The key cellular components of the neuroimmune system are glial cells, including astrocytes, microglia, and oligodendrocytes. Unlike other hematopoietic cells of the peripheral immune system, mast cells naturally occur in the brain where they mediate interactions between gut microbes, the immune system, and the central nervous system as part of the microbiota–gut–brain axis.

G protein-coupled receptors that are present in both CNS and immune cell types and which are responsible for a neuroimmune signaling process include:

Neuroimmunity is additionally mediated by the enteric nervous system, namely the interactions of enteric neurons and glial cells. These engage with enteroendocrine cells and local macrophages, sensing signals from the gut lumen, including those from the microbiota. These signals prompt local immune responses and transmit to the CNS through humoral and neural pathways. Interleukins and signals from immune cells can access the hypothalamus via the neurovascular unit or circumventricular organs.
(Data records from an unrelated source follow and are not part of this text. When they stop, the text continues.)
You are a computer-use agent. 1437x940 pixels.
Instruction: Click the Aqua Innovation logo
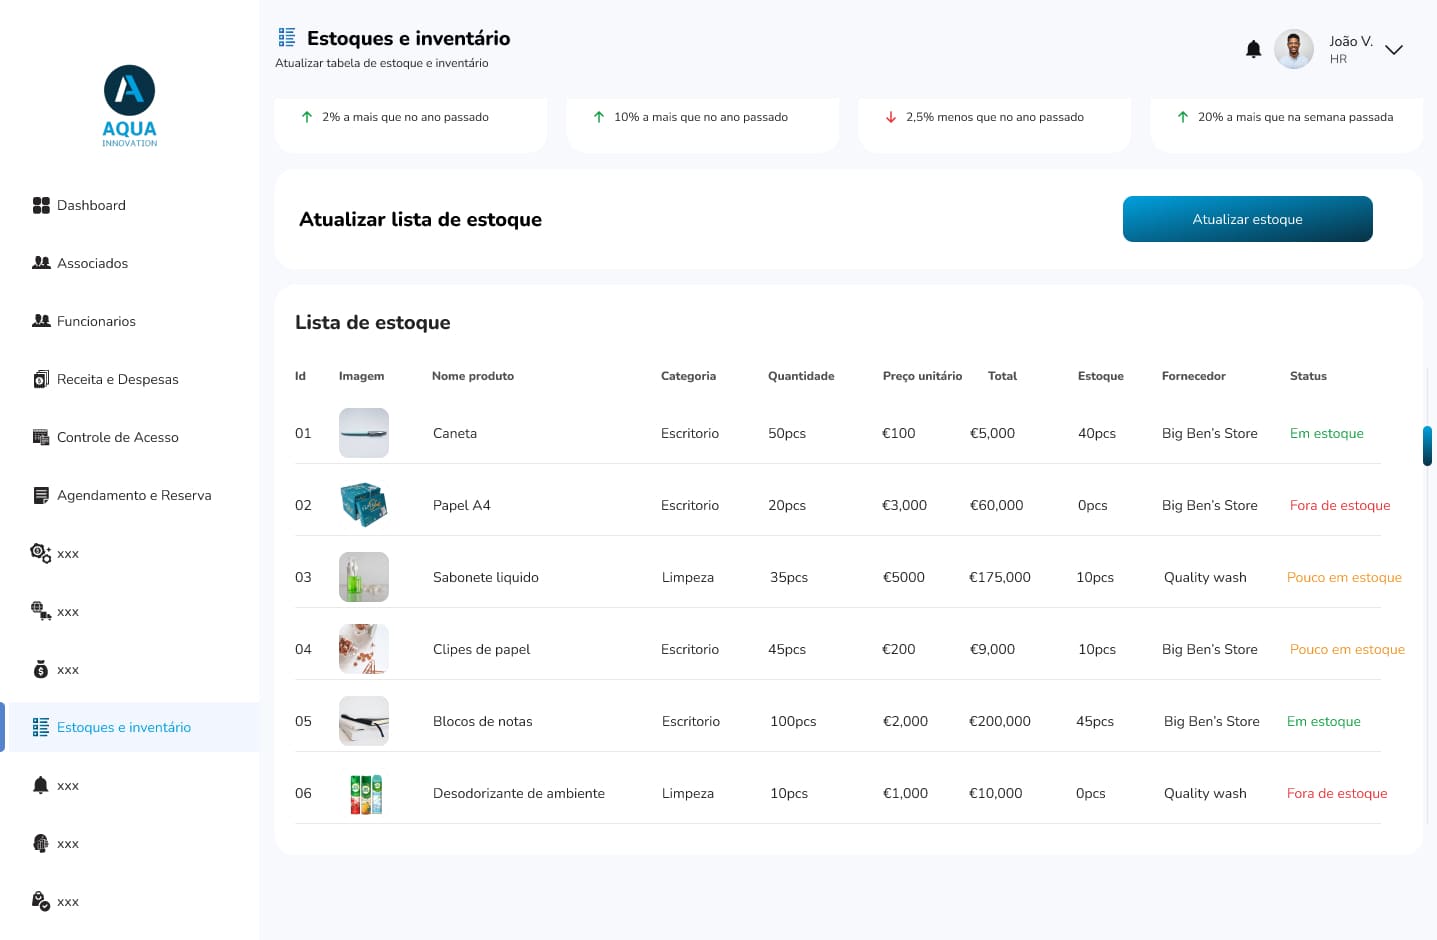[130, 106]
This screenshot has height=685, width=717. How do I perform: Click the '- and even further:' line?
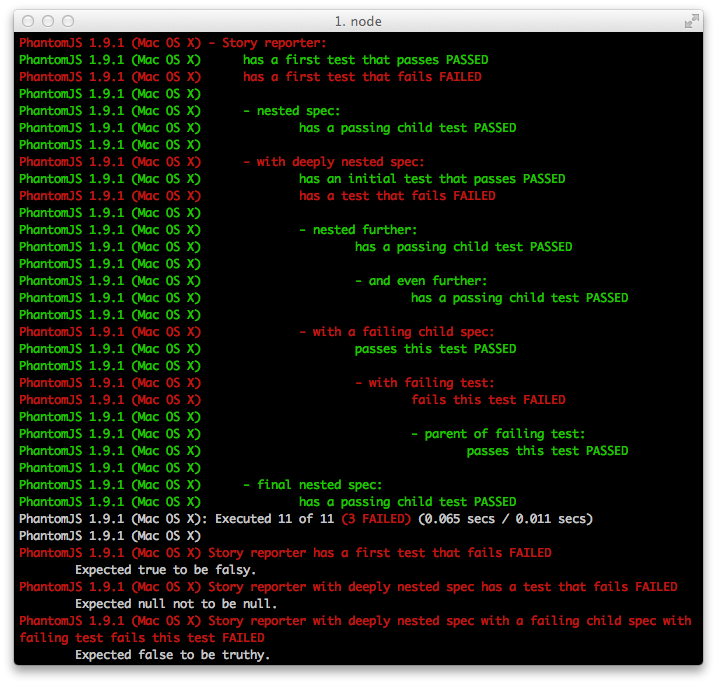[421, 281]
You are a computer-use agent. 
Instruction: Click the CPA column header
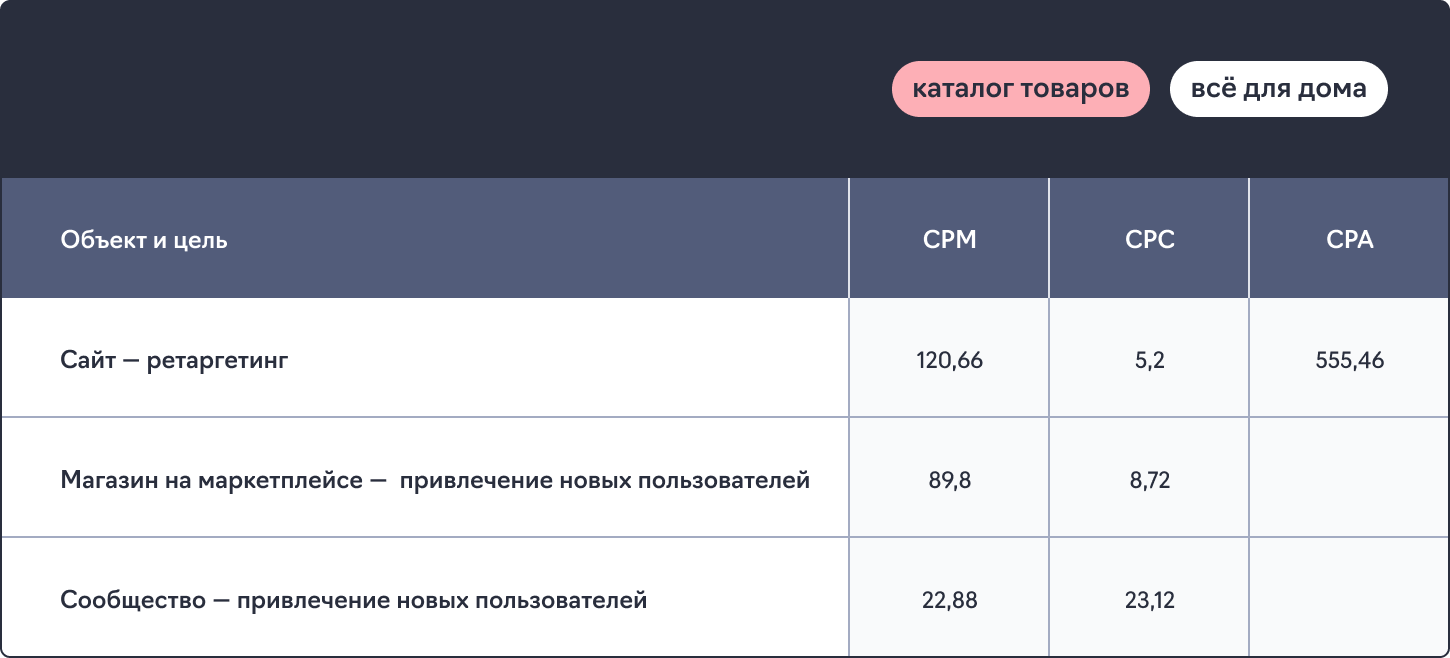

The neuro-immune system, and study of, comprises an understanding of the immune and neurological systems and the cross-regulatory impacts of their functions. Cytokines regulate immune responses, possibly through activation of the hypothalamic-pituitary-adrenal (HPA) axis.^{[medical citation needed]} Cytokines have also been implicated in the coordination between the nervous and immune systems. Instances of cytokine binding to neural receptors have been documented between the cytokine releasing immune cell IL-1 β and the neural receptor IL-1R. This binding results in an electrical impulse that creates the sensation of pain. Growing evidence suggests that auto-immune T-cells are involved in neurogenesis. Studies have shown that during times of adaptive immune system response, hippocampal neurogenesis is increased, and conversely that auto-immune T-cells and microglia are important for neurogenesis (and so memory and learning) in healthy adults.

The neuroimmune system uses complementary processes of both sensory neurons and immune cells to detect and respond to noxious or harmful stimuli. For example, invading bacteria may simultaneously activate inflammasomes, which process interleukins (IL-1 β), and depolarize sensory neurons through the secretion of hemolysins. Hemolysins create pores causing a depolarizing release of potassium ions from inside the eukaryotic cell and an influx of calcium ions. Together this results in an action potential in sensory neurons and the activation of inflammasomes.

Injury and necrosis also cause a neuroimmune response. The release of adenosine triphosphate (ATP) from damaged cells binds to and activates both P2X7 receptors on macrophages of the immune system, and P2X3 receptors of nociceptors of the nervous system. This causes the combined response of both a resulting action potential due to the depolarization created by the influx of calcium and potassium ions, and the activation of inflammasomes. The produced action potential is also responsible for the sensation of pain, and the immune system produces IL-1 β as a result of the ATP P2X7 receptor binding.